En finir avec cette cécité, favoriser la prise de conscience des malfaisances globalisées, réhabiliter le concept de révolution, c’est tout un. Est-ce à dire que l’appel à la violence représenterait la panacée libératoire ? A cela quelques brefs éléments de réponse : toute issue d’une situation vécue comme insupportable (et d’abord reconnue telle) est fonction du rapport des forces en présence, savoir la lutte de classe ; si la révolte n’y emprunte pas sa voie, elle se réduira alors à l’éclatement d’émeutes spontanées, partielles, qui seront réprimées et discréditeront le mouvement ; les dominés ne peuvent jamais souhaiter le recours à la violence sanglante, c’est bien entendu l’action pacifique qui, en cas de choix, aura leur faveur. La mondialisation de la violence imposée par les dominants, impose à son tour, comme sa réplique obligée, la violence des dominés. Oscar Wilde a délivré la leçon : « Quiconque a étudié l’Histoire sait que la désobéissance est la vertu première de l’homme. C’est par la désobéissance et la rébellion, qu’il a progressé » (L’âme humaine).

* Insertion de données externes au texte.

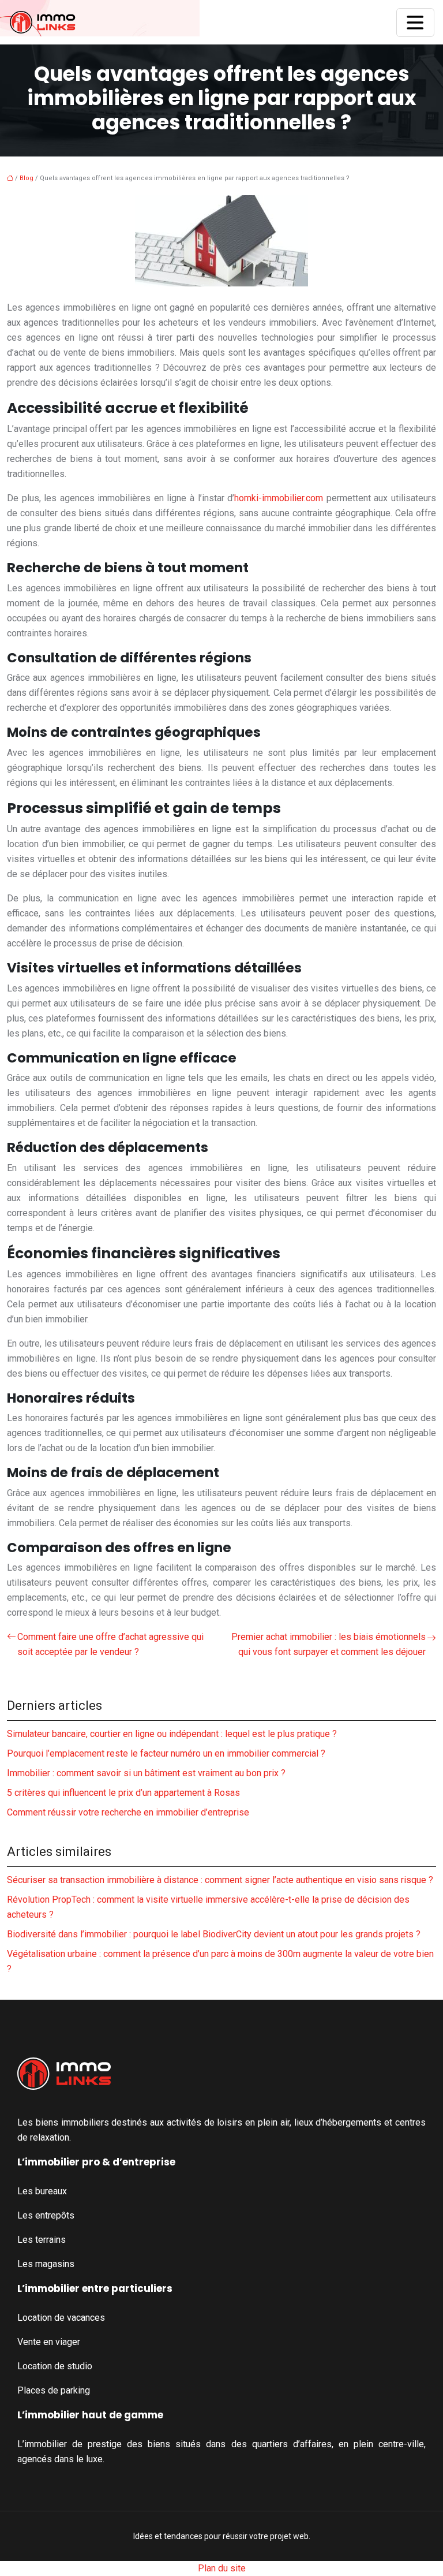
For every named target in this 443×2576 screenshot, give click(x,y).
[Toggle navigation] (415, 22)
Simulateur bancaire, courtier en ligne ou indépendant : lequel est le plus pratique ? (172, 1733)
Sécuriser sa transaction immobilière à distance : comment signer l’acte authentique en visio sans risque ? (220, 1879)
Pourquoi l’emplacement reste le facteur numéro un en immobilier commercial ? (166, 1753)
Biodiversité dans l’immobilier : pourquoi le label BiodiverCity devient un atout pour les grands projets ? (214, 1934)
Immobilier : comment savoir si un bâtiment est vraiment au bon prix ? (146, 1773)
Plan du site (222, 2568)
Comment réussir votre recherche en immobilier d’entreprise (128, 1812)
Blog (26, 178)
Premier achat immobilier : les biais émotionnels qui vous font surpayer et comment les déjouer (328, 1644)
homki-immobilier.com (278, 498)
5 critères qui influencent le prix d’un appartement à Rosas (123, 1792)
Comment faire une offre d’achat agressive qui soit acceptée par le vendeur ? (110, 1644)
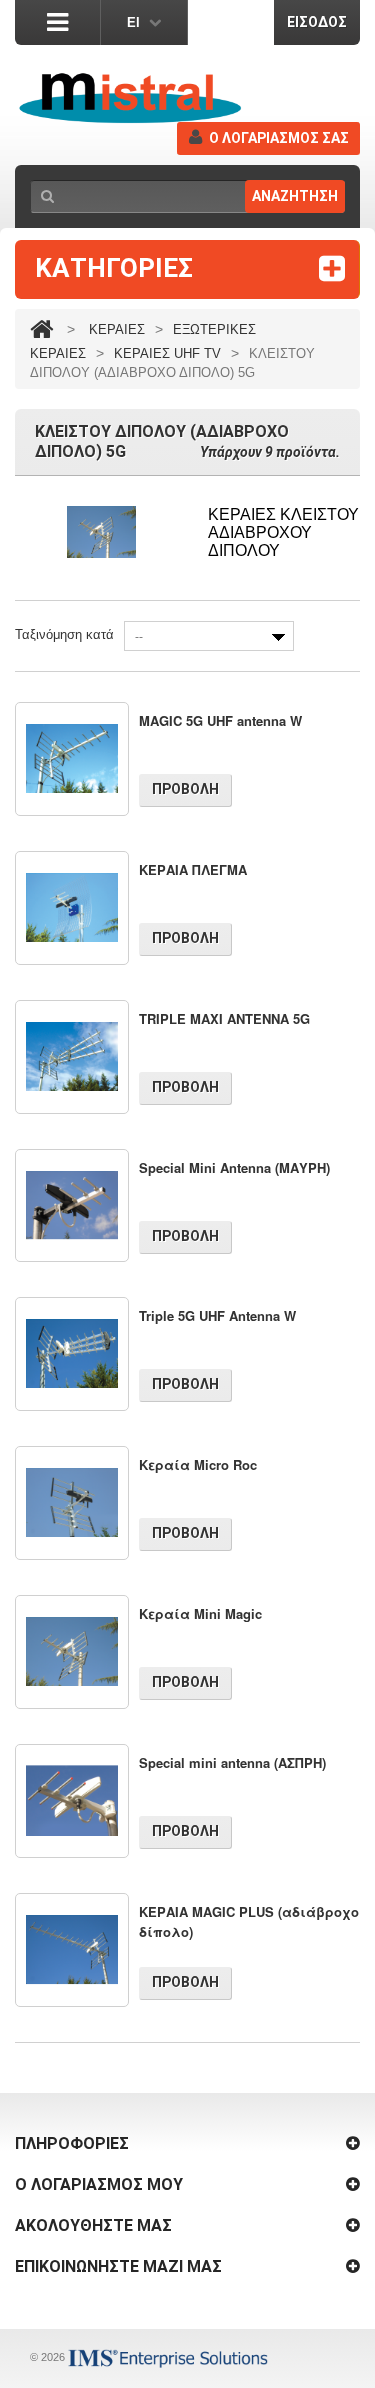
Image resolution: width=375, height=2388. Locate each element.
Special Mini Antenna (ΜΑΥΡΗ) (234, 1167)
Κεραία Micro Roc (198, 1464)
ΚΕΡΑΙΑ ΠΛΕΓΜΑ (193, 869)
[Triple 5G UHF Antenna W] (72, 1354)
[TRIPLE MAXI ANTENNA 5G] (72, 1057)
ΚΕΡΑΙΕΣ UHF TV (167, 353)
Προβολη (185, 789)
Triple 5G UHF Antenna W (217, 1315)
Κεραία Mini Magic (200, 1613)
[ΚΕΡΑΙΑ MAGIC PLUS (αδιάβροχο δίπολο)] (72, 1950)
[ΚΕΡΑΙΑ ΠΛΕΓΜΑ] (72, 908)
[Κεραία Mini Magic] (72, 1652)
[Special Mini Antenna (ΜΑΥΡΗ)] (72, 1206)
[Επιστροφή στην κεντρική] (41, 329)
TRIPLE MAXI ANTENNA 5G (224, 1018)
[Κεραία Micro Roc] (72, 1503)
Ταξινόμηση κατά (64, 634)
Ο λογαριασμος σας (279, 138)
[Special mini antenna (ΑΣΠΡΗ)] (72, 1801)
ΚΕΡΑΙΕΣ (117, 329)
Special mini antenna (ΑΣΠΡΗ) (232, 1762)
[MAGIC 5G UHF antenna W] (72, 759)
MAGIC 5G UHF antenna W (220, 720)
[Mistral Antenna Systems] (130, 98)
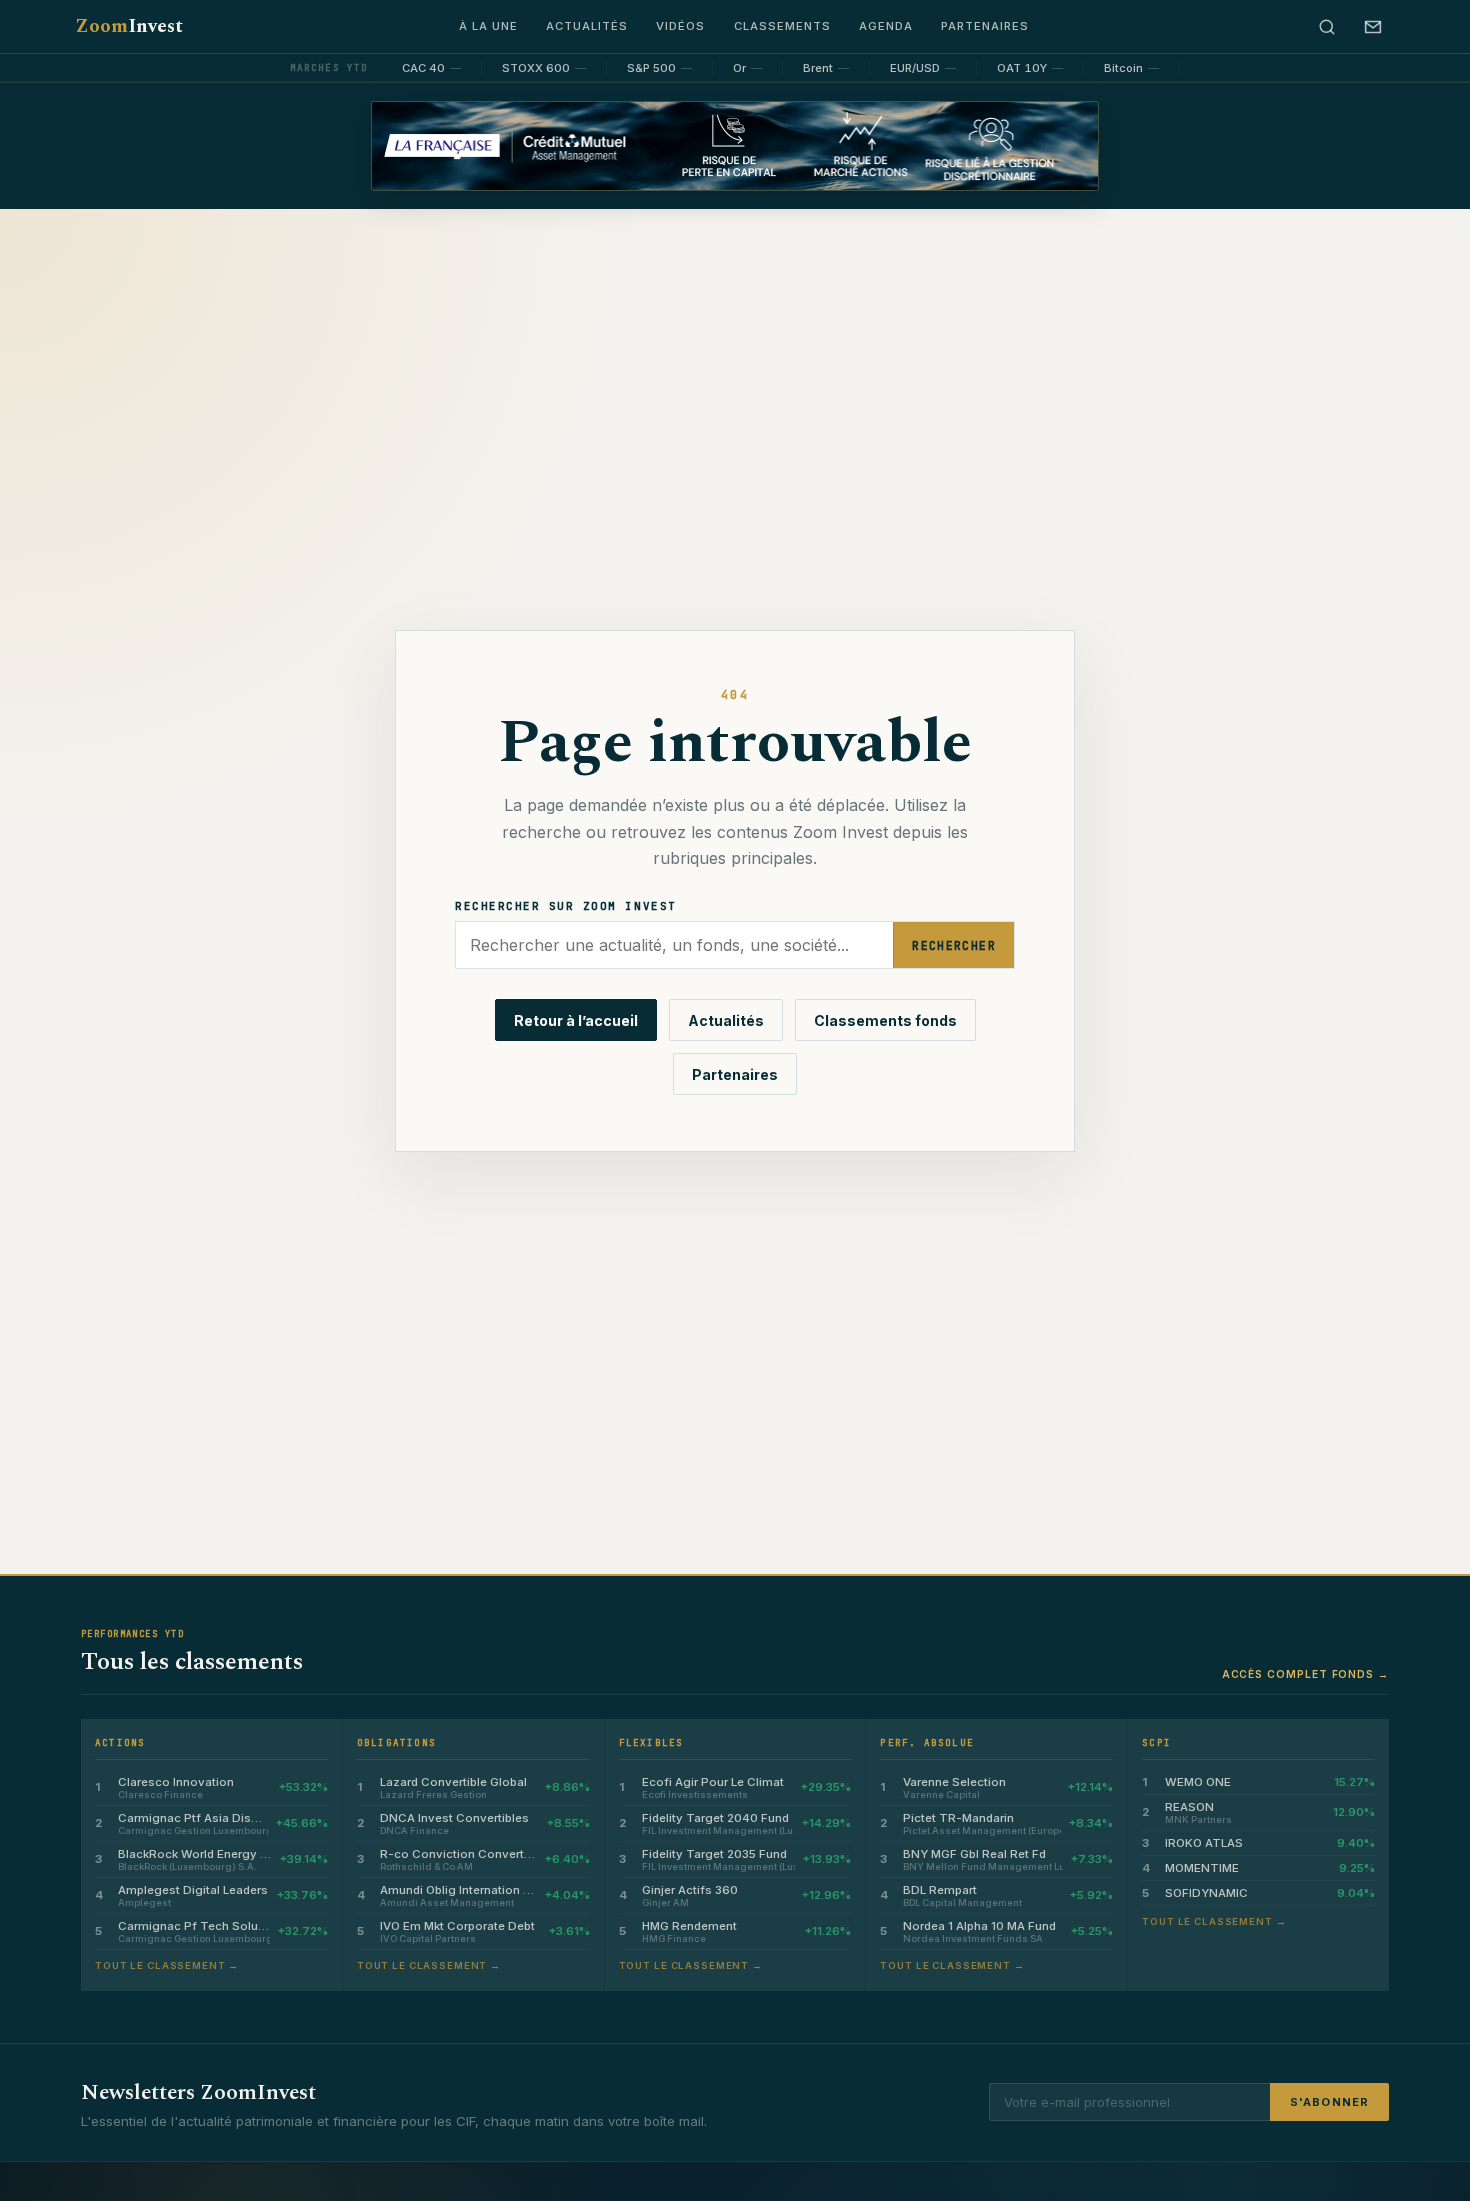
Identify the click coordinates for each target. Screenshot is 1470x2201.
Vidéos (680, 26)
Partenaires (985, 26)
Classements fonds (885, 1020)
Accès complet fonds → (1305, 1674)
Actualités (587, 26)
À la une (488, 26)
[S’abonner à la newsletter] (1373, 27)
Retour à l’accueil (576, 1020)
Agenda (886, 26)
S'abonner (1329, 2102)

Je conclurai sur un dernier paradoxe, en fait une contradiction, destiné aux intellectuels, mes semblables. Il existe une disproportion flagrante entre les diagnostics critiques du stade actuel du capitalisme, – la globalisation, et les diagnostics qui le légitiment. Les premiers, de loin les plus nombreux, et point rares chez les prédateurs en personne, – voir un Soros, un Stieglitz, ou un Peyrelevade, s’avèrent incapables ou, pire, se refusent, à tirer les conséquences adéquates à leurs analyses. Ils se laissent piéger à la fois par les seconds, qui, en bonne logique, travestissent leurs pratiques en discours aussi édifiants que fallacieux – le Bien, le Droit, la Paix, et par leurs commis des médias, au service d’un système d’inculcation, chargé de faire passer les potirons pour des carrosses.

Les intellectuels ne peuvent assurément pas changer le monde et surtout pas tout seuls, mais ils peuvent contribuer à empêcher nos sociétés de glisser de la léthargie au coma politique. Brisant avec la docilité complice et stipendiée des idéologues du pouvoir, ils ont à retrouver le chemin de lucidité et de courage, qu’honorèrent leurs prédécesseurs les plus prestigieux : se consacrer au labeur de l’espérance et en appeler à la volonté émancipatrice.